SPEAKER_00I don't know. That's a good question. You're allowed to say that's a dumb question. Okay, it's a safe space. It would probably be a book of some kind. Yeah, you know, I mean that's you know, I used to always get a kick out of the fact that you know, my staff would come to me and they would say, like, we know we've been working you hard, and we know that you know, you've been on the road now for 14 days straight. So you got Thursday off, right? You have Thursday off. Okay, great. And so on Wednesday night, my the guy who used to drive me around would drive me off, and before I would get out of the car, he would hand me these massive, great big briefing books. Oh dear. And I would think to myself, so I don't actually have tomorrow off. I'm just working from home tomorrow. Oh my gosh, yeah, yeah, yeah. Because that's the that's just the reality of it. Like you just you, you know, it's you're you're constantly uh having to address either things that are going on. I got up one morning and opened the open my wife opened the curtains. It was like six o'clock in the morning. She opens the curtains and she closes them and she said, like, is there a reason like there's a C B C van in front of our house? And I just said, could be many reasons. So I literally call my communications uh guy and say, Look, there's a C B C van out in front of my house. Any idea what that's about? And he says, Yeah, you haven't listened to the news yet today. And I said, It's 20 after six. No, I haven't. Yeah. And he says, Oh, there was a shooting on your street. Oh, oh geez. And they just, you know, I mean, obviously you live on the street, so they're gonna be interested in what you think about that. So my God.
Final Advice And Closing Cheers
SPEAKER_02So premiers are living in dangerous areas, eh? Yeah. Well, there you go. But then you know what, that speaks to the fact that I often say that, you know, when people get upset that people aren't, you know, in the house or in the ledge. Eighty percent of the work is not done in there.
unknownRight?
SPEAKER_02Oh yeah, no, for sure. It just, you know, there's lots of work that comes along that doesn't you don't have to be sitting to be working.

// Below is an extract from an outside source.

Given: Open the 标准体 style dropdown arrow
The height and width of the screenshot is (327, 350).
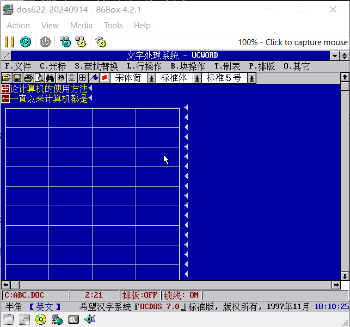Looking at the screenshot, I should point(197,78).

SPEAKER_00Oh yeah. The I used to say that the premier's office was a little bit like an airport. Like, you know, things kind of kind of flew in through the door that landed on your desk. You had to deal with them, and then they took off, and they were, you know, to to hopefully they were to get to their destinations, right? So but it was yeah, it's it was at the same time one of the most exhilarating and most exhausting jobs I've ever had in my life.
SPEAKER_01Well, kudos to you, and thank you so much for your time. We we we part every episode with uh a piece of advice you were giving in your lifetime, it could have been from anyone, that you'd like to share with us and our listeners today, and then we'll that's it, we'll land the plane.
SPEAKER_00Okay, so I don't know who said this, but it is about how you think about uh other people and yourself. And that is there is just uh so much good in the worst of us and so much bad in the best of us that it don't behoove none of us to talk about the rest of us.
SPEAKER_01Hell yeah, I like it. I like it. Great, great. Cheers.
SPEAKER_02Cheers to you, my friend. Thank you very much. We are thank you. And thank you to uh the public uh the local public house. 100%. Cheers, guys, cheers, cheers. Thank you.